Fig. 5

(A) Heatmaps and average profiles of genome-wide SIX1 ChIP-seq signals in SMS-CTR Scramble and SIX1 KD5 and KD6 cells, centered at Scramble SIX1 peaks.

(B) Motif analysis of peak coordinates exhibiting 1.5-fold reduced SIX1 binding in SIX1 KD5 and KD6 SMS-CTR SIX1 ChIP-seq datasets. The top 2 enriched motifs are shown.

(C)Pathway enrichment of annotated sites of SIX1 loss in SIX1 KD5 and KD6 lines.
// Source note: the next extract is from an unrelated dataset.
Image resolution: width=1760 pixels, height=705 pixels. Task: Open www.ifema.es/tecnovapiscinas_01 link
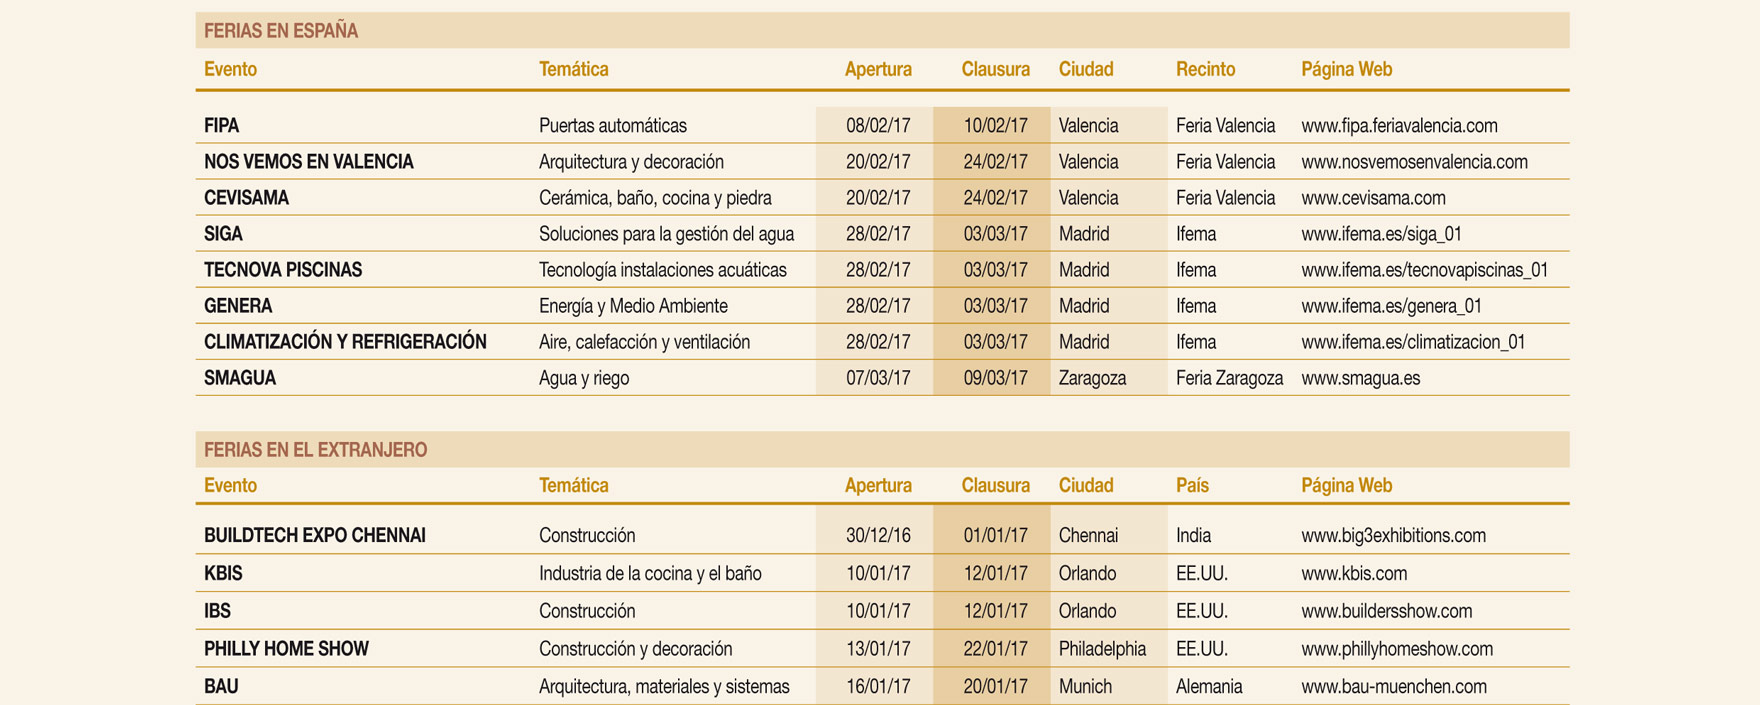(x=1423, y=270)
(D)Average profiles of MYOD1 and H3K27ac ChIP signal over loci that exhibited 1.5-fold reduced SIX1 binding in SIX1 KD cells compared with Scramble cells.

(E) ROSE analysis performed on Scramble and SIX1 KD H3K27ac peaks shows a shift in HEYL (down) and TNNT2/TNNI1 (up) superenhancer (SE) rank between Scramble and SIX1 KD cells. Ranks of SEs are labeled in parentheses next to the annotated SE.

(F) Pathway enrichment of genes associated with SEs identified in Scramble and the union of SEs identified in SIX1 KD5 and KD6 (SIX1 KD) cells.

(G) H3K27ac, MYOD1, and SIX1 ChIP signal over the LGR5, HEYL, and SIX1 enhancers.

(H) CPM expression of example SE-regulated genes with known stem cell functions that exhibited at least 1.5-fold SIX1 reduced binding, taken from RNA-seq comparing SCRM and SIX1 KD cells.